Contraception

Le généraliste doit mieux informer

Publié le 03/04/2014

L’usage de la pilule n’est pas un réel choix, l’éventail des alternatives à la contraception orale n’étant présenté aux femmes par le médecin généraliste qu’au moment de la maternité, montre le Dr Maud Jourdain (Nantes).

Il faudrait donc que cette question soit évoquée de façon plus précoce. D’autant que, pour les adolescentes, les principales sources d’information sur la contraception, sont le collège, la famille et le généraliste. Et que le rôle joué par ce dernier reste en deçà de ce qu’attendent les jeunes filles.

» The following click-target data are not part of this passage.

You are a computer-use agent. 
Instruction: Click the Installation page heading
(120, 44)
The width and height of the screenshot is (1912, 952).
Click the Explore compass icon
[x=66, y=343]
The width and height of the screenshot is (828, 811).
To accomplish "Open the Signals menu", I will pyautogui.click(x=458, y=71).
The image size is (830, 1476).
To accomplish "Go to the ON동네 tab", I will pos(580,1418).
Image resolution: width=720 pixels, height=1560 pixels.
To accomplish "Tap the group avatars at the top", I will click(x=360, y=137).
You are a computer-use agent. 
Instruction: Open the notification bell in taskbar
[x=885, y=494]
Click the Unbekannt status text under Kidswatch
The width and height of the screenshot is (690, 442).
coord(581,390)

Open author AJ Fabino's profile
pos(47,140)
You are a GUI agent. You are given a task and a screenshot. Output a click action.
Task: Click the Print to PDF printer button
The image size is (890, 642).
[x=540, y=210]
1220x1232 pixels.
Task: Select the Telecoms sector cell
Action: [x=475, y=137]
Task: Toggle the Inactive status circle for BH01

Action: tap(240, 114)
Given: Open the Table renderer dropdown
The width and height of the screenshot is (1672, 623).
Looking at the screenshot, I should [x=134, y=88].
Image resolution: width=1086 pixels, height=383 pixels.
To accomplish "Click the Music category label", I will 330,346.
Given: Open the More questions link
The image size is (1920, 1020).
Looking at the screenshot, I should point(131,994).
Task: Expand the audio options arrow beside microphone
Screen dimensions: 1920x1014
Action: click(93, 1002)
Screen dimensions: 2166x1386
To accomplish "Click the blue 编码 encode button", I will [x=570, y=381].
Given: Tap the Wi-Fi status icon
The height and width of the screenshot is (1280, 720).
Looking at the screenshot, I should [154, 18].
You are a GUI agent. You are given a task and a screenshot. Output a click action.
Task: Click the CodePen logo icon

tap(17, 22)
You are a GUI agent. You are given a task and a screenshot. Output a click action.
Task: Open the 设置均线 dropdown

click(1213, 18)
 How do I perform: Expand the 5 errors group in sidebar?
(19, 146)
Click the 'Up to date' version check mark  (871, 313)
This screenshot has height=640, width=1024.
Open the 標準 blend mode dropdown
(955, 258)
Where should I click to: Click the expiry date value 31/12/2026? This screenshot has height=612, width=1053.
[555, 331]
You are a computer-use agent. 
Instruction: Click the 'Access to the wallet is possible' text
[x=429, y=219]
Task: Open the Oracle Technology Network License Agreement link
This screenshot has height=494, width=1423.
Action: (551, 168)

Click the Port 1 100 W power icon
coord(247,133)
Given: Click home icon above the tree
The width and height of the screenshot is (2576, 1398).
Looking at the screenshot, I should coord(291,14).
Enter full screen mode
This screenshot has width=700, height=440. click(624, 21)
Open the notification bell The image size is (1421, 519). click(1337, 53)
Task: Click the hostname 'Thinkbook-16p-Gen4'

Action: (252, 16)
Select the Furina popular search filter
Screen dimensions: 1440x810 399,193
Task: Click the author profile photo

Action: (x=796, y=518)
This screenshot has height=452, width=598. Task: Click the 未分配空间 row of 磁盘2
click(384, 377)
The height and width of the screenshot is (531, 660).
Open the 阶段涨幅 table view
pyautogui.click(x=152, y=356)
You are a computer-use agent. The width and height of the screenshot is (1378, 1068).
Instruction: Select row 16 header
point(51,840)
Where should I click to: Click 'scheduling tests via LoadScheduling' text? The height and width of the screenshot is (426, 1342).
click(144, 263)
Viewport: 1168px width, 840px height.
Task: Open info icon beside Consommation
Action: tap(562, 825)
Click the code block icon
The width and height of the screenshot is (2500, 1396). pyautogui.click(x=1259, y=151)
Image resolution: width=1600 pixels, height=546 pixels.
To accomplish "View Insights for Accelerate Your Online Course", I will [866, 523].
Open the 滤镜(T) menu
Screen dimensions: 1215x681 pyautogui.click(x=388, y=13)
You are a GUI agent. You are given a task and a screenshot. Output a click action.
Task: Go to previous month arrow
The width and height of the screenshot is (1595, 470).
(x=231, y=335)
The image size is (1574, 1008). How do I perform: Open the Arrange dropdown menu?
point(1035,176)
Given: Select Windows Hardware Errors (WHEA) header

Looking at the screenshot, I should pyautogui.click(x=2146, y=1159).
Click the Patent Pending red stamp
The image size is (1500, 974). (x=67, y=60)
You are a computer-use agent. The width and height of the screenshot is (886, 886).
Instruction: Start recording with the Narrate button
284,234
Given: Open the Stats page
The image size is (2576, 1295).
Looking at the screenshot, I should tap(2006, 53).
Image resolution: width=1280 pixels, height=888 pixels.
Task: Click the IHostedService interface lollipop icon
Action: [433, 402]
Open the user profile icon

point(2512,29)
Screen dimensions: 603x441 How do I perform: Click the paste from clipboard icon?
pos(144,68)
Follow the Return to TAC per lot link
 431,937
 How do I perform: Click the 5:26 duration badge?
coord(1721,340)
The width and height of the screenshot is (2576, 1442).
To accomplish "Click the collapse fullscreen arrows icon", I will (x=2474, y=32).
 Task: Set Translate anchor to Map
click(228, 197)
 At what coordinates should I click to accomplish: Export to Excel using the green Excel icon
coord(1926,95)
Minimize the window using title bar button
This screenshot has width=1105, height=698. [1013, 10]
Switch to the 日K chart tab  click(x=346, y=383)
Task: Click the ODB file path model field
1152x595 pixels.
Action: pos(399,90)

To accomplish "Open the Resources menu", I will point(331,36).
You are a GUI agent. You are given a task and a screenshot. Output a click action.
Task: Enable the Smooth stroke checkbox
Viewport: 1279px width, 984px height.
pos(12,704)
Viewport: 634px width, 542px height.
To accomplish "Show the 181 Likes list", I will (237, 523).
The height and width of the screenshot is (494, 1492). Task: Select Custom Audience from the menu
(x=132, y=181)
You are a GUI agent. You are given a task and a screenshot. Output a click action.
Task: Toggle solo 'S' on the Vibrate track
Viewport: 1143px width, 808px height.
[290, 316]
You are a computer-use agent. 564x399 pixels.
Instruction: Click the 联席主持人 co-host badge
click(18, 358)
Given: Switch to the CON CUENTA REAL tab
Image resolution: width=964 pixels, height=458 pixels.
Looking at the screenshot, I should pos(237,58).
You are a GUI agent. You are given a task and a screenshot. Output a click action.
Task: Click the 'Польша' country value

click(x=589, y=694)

Mieux associer l’omnipraticien aux autres sources d’information pourrait constituer une solution, suggère le Dr Zina Hami (Bobigny). De plus, la communication du généraliste doit comporter un volet écrit sur la conduite à tenir en cas d’oubli de pilule. D’après une enquête datant de 2000, 21% des Françaises ayant eu une grossesse non désirée étaient sous contraception orale et l’échec attribué à un oubli dans 61% des cas.

Le Dr Agathe Pollet (Paris), dans une étude en double aveugle sur 325 femmes comparant les connaissances sur l’attitude à adopter en cas d’oubli de prise de pilule, montre que celles ayant reçu de leur généraliste, en sus de l’information orale, une carte écrite explicative sont beaucoup mieux informées.

« La contraception au quotidien », jeudi 3 avril.